Following are a few miscellaneous mechanical ideas gleaned from Ryuutama which may be worth adapting or hacking into your D&D-alike edition of choice.
Initiative is AC
At the start of combat in Ryuutama, each player character rolls initiative, which is DEX + INT. Recall that abilities are dice, with d6 representing average, so this roll is something like 2d6 or d6+d8. The value obtained both determines order of action and defense value (basically, AC). An equipped shield provides a minimum defense value (7 for small shields and 9 for large shields). This makes both initiative and shields more influential without contributing to numerical inflation (as happens with the arms race between AC bonus and attack bonus for many versions of D&D).
In addition to equipping a shield, player characters can use an action to re-roll initiative, taking the new result if it is better. So, a bad initiative roll does not spell doom, though it can slow a player character down (which seems appropriate for initiative).
Initiative also controls retreat
Even among those woke to the virtues of morale checks, in my experience it is easy to slip into fighting to the last combatant. This may play into the reasons for retreat rules either being somewhat complex or perhaps just untested. In any case, the Ryuutama approach here is both simple and surprisingly harsh when followed to the letter, given the suggested heartwarming tone. The rule is that travelers can retreat if the sum of their initiative values is equal to or higher than the sum of enemy initiative values. This means that once enemies gain an advantage, it may become very difficult, or even mathematically impossible, to run away.
That math may be less than ideal, depending on your intention for combat dynamics, but I like the idea of using initiative to manage retreats. Another, slightly more flexible approach for Ryuutama along similar lines—that I may use the next time I run Ryuutama—would be to have the entire party make a new group initiative check to determine whether running away is possible. This would hold out a sliver of hope, even if several travelers were down and the sum of enemy initiative values was high.

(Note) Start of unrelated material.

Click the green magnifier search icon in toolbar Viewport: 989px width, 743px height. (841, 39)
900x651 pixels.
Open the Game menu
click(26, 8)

This is even easier to hack into another game if using side-based d6 initiative, though it is a bit more random. When the player characters win initiative they can simply declare retreat and it happens, as long as there are no obvious fictional constraints such as a bridge being out. Similarly for monsters. Then, if one side or the other wishes to pursue, chase rules would come into play.
Battlefield abstraction
As in many classic JRPG video games, combatants are either in the front or rear rank. Combatants in the front rank may be targeted with either melee or ranged attacks while combatants in the rear rank may only be targeted with ranged attacks. Any area effects attack all combatants in the front ranks, either allied or opponent. If all the combatants in the front rank are defeated, the remaining combatants in the rear move into the front, meaning that it makes sense to maintain several frontline defenders if possible, though one will hold the line.
This is elegant (and plays nicely based on my limited experience so far). The structure maintains enough tactical complexity to model offensive and defensive fighting without resorting to bonus math; further, it requires minimal bookkeeping. I was originally somewhat wary of the structure feeling artificial and constraining tactical infinity, but in practice our fictional battlefield and the tactical schematic coexisted without conflict. This approach could be lifted verbatim, I think, into a B/X game.
Ability checks draw on two abilities
In Ryuutama, any ability check uses two abilities. In all versions of D&D that I am familiar with, ability checks use only one stat, such as strength. Using two abilities leads to a surprising degree of mechanical richness, however, and would be particularly easy using the ability bonus scale of B/X, which is 13-15 = +1, 16-17 = +2, and 18 = +3. This, two relevant 18 stats yields only a +6 bonus, well within the scope of modern bounded accuracy approaches. This would be most straightforward when using roll high versus DC style ability checks but easy with roll-under checks too (just allow the bonus of one ability to increase the value of the other ability, for purposes of the immediate check).
Condition modulates poison etc
Traditional D&D often uses save or die for poison. This works well enough, but requires some care on the referee side. It is, however, abrupt. Many alternative approaches soften the blow by providing various additional buffers, such as having poison do damage or applying other effects. Generally, this makes poison either a mere distraction or an additional thing to track.
The approach in Ryuutama is to make poison, and other similar conditions, only affect travelers with condition less than or equal to some set value. (Condition in Ryuutama is sort of like mood and travelers re-roll it each day.) The effect of poison in Ryuutama is to decrease strength by one die type. A D&D analogue might be disadvantage to attack rolls and physical ability checks, with the modulating factor probably being HP; for the threshold, something like 25% or 50% max HP might work. Though this certainly makes poison less immediately terrifying than save or die, I kind of like it.